AIM OF THE TASK:
Reproduce the listing from its first line down to the line holding "(x=192, y=110)", both ends included, character for character.

STORED DATA:
## BEGIN

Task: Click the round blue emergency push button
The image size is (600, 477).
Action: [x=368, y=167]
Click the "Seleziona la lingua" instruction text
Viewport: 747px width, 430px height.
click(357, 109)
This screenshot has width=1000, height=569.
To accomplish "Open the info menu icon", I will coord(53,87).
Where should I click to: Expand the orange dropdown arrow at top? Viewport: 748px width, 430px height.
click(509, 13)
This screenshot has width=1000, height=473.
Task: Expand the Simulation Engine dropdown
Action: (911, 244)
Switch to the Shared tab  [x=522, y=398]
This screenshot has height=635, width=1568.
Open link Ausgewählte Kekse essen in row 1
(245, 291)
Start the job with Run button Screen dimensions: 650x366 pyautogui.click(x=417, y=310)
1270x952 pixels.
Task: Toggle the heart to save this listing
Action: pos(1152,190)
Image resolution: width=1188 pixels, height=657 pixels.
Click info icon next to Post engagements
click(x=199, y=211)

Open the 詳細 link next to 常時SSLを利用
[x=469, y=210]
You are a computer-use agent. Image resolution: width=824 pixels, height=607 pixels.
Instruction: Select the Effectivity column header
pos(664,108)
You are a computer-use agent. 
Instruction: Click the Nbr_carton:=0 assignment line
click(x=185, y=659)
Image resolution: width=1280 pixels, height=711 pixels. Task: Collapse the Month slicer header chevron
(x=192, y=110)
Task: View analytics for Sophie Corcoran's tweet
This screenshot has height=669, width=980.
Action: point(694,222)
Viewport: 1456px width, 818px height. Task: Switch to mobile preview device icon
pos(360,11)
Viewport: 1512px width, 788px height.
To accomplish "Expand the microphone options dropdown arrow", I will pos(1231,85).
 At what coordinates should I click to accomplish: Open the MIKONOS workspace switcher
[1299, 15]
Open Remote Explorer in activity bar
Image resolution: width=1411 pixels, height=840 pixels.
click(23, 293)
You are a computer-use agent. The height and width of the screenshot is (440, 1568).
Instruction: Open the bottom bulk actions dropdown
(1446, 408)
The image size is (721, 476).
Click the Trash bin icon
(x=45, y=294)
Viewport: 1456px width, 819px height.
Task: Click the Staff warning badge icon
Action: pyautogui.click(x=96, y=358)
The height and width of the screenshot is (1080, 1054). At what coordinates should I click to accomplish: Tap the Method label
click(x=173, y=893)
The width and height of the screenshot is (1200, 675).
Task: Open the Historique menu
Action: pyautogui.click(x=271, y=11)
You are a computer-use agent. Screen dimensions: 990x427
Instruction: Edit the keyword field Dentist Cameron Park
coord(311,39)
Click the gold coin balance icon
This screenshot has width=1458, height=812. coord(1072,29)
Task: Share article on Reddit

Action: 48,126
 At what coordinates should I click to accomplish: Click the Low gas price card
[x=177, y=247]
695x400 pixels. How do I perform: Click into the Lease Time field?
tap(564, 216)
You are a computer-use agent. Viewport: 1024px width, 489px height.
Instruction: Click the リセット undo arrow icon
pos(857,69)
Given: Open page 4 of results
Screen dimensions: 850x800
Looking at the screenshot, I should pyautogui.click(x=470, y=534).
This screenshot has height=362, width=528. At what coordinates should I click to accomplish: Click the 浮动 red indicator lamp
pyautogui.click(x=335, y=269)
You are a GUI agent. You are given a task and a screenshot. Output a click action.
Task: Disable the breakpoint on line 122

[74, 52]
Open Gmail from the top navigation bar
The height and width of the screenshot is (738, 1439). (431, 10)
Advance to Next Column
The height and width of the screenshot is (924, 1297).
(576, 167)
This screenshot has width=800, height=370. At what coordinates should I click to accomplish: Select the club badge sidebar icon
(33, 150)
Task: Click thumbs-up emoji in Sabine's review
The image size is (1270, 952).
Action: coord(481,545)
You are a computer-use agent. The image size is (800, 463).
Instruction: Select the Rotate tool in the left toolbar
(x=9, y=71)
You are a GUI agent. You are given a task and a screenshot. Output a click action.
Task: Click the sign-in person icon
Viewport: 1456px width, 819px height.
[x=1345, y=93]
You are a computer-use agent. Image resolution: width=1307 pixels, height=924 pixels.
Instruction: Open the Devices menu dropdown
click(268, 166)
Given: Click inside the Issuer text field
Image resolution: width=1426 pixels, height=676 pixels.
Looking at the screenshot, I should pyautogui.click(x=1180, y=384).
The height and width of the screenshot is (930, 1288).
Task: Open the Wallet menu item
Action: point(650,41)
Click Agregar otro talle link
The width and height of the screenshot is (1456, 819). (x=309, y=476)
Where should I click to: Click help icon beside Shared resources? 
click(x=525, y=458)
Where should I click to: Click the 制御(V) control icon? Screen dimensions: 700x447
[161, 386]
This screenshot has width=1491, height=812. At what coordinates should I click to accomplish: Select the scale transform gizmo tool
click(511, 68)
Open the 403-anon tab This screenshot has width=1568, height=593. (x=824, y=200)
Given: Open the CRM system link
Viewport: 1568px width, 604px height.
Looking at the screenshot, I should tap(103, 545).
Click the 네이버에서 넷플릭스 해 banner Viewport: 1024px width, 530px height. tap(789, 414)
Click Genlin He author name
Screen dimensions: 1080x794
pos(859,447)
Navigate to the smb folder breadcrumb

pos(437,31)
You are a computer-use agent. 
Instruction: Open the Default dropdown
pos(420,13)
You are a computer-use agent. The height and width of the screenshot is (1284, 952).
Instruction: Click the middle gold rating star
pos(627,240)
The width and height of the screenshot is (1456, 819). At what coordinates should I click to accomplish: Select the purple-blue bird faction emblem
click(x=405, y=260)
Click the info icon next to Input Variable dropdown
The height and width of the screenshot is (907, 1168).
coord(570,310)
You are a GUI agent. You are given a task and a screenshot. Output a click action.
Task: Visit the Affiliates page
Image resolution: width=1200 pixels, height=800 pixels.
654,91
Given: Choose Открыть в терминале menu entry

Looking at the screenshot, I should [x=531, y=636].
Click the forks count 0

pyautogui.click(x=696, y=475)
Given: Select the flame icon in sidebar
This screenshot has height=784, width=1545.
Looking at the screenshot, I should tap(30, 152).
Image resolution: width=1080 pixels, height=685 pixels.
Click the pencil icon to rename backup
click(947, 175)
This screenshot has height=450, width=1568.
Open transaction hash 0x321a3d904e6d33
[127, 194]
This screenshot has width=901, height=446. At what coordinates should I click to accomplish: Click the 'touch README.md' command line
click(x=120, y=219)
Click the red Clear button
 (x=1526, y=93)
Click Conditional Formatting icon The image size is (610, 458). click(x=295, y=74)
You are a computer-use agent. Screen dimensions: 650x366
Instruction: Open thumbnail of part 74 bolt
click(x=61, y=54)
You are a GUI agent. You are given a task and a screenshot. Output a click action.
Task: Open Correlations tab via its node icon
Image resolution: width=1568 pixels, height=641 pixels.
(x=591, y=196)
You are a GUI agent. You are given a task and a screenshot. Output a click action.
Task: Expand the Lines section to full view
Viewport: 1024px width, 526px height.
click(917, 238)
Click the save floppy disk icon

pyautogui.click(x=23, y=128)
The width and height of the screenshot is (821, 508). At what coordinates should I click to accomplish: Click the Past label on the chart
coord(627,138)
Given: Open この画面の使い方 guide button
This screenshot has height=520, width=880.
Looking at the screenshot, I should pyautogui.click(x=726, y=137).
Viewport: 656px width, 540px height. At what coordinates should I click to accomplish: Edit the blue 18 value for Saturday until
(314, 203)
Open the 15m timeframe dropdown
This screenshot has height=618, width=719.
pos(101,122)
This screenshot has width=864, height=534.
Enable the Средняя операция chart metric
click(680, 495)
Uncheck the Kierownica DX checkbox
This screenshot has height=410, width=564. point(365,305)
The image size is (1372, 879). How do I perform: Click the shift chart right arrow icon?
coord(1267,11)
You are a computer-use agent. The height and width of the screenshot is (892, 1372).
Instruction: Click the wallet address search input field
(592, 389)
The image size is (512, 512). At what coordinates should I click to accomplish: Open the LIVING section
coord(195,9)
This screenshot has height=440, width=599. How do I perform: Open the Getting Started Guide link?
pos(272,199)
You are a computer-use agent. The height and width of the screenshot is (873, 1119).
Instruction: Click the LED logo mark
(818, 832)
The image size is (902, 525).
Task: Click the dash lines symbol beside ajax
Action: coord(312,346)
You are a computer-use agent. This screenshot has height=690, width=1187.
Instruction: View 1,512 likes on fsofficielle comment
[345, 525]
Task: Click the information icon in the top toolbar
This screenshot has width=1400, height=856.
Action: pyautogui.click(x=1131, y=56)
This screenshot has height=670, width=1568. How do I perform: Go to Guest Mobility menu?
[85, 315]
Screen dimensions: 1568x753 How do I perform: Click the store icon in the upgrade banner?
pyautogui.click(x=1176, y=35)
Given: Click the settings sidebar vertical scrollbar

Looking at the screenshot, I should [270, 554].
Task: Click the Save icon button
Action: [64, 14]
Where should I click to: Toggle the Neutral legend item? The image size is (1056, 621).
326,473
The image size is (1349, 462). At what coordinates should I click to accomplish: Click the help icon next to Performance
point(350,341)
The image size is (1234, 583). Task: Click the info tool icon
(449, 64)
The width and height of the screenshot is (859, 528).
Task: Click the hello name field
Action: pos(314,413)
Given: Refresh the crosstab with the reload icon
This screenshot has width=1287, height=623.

## END

THE RESULT:
Task: Click the round blue emergency push button
The image size is (600, 477).
Action: [x=368, y=167]
Click the "Seleziona la lingua" instruction text
Viewport: 747px width, 430px height.
click(357, 109)
This screenshot has width=1000, height=569.
To accomplish "Open the info menu icon", I will coord(53,87).
Where should I click to: Expand the orange dropdown arrow at top? Viewport: 748px width, 430px height.
click(509, 13)
This screenshot has width=1000, height=473.
Task: Expand the Simulation Engine dropdown
Action: (911, 244)
Switch to the Shared tab  [x=522, y=398]
This screenshot has height=635, width=1568.
Open link Ausgewählte Kekse essen in row 1
(245, 291)
Start the job with Run button Screen dimensions: 650x366 pyautogui.click(x=417, y=310)
1270x952 pixels.
Task: Toggle the heart to save this listing
Action: pos(1152,190)
Image resolution: width=1188 pixels, height=657 pixels.
Click info icon next to Post engagements
click(x=199, y=211)

Open the 詳細 link next to 常時SSLを利用
[x=469, y=210]
You are a computer-use agent. Image resolution: width=824 pixels, height=607 pixels.
Instruction: Select the Effectivity column header
pos(664,108)
You are a computer-use agent. 
Instruction: Click the Nbr_carton:=0 assignment line
click(x=185, y=659)
Image resolution: width=1280 pixels, height=711 pixels. Task: Collapse the Month slicer header chevron
(x=192, y=110)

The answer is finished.